In a robust defence of the ‘Just Ad Indian’ campaign for Dior Sauvage, Depp said: “A teaser is obviously a very concentrated version of images and there were objections to the teaser of the small film. The film has never been seen. There was never — and how could there be or how would there be — any dishonourable [intent].

“‘It’s a pity that people jumped the gun and made these objections. However, their objections are their objections. It was a film made out of great respect and with great respect and love for the Native American peoples to bring light to them.”

All of this started when Dior released an ad that many people called our for blatant cultural appropriation.

Depp had faced criticism over the campaign for the French fashion house after a clip debuted. The clip, part of a short film directed by Jean-Baptiste Mondino, showed Depp wandering through desert as Native Americans perform a war dance in traditional dress. The company received complaints that it was offensive and it was subsequently taken down.

Dior also moved to defend itself from claims of cultural appropriation.

According to Dior, Native American consultants from an indigenous advocacy organization worked with the brand on the project, “in order to respect Indigenous cultures, values, and heritage.” 

Depp said that there has been no final decision to pull the ad and the creative teams plan to meet and work with those who were offended by the clip to come to a resolution. He noted the creative team had worked with the Comanche Nation and other indigenous advocacy organizations during the creation of the film.

Depp was basically saying he was disappointed that people ‘jumped the gun’ and rushed to judgement.

“It’s a pity that people jumped the gun and made these objections,” Depp said of the project last week, adding, “However, their objections are their objections.” 

The actor also said that the idea for the film was “pure.” 

“I can assure you that no one has any reason to go out to try to exploit,” he told the Hollywood Reporter.

People on social media weren’t having any of the blatant disregard for the opinions from people of color.

This is 100% truth. All too often when white people do something that offends they claim that their ‘intent’ wasn’t to harm anyone.

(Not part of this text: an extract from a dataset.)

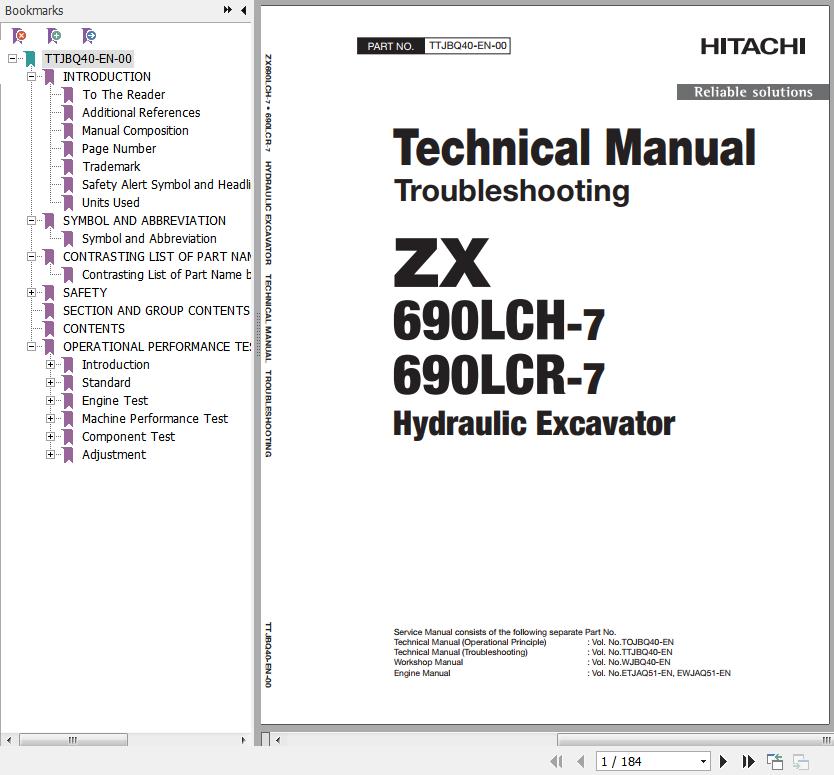Click the double-arrow bookmarks options icon

(x=228, y=10)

That may be very well the truth but but their actions still caused harm and they need to own up to it.

One Twitter user pointed out how frustrating it is that white folks often write off the harm they caused saying it wasn’t their ‘intent.’

Sorry, but it doesn’t work that way.

Others wanted to remind Depp that he and others don’t get to decide when Indigenous people get to be offended by something.

Far too often, white people try and tell minorities when, where, and why they’re allowed to be offended. This needs to stop.

While at least one Twitter user pointed out the gross use of the word ‘Sauvage’ in a campaign meant to honor Native Americans.

The campaign that was meant to honor Native American culture was for a cologne by Dior called ‘Sauvage’ – French for savage. Now, for hundreds of years the word savage has been used as a slur to separate people of Indigenous descent from white Westerners – to depict them as animalistic and less than human.

Given the words hurtful history, it was surprising that Dior would use this particular cologne as a tool to supposedly shine light on Native American culture in a positive light.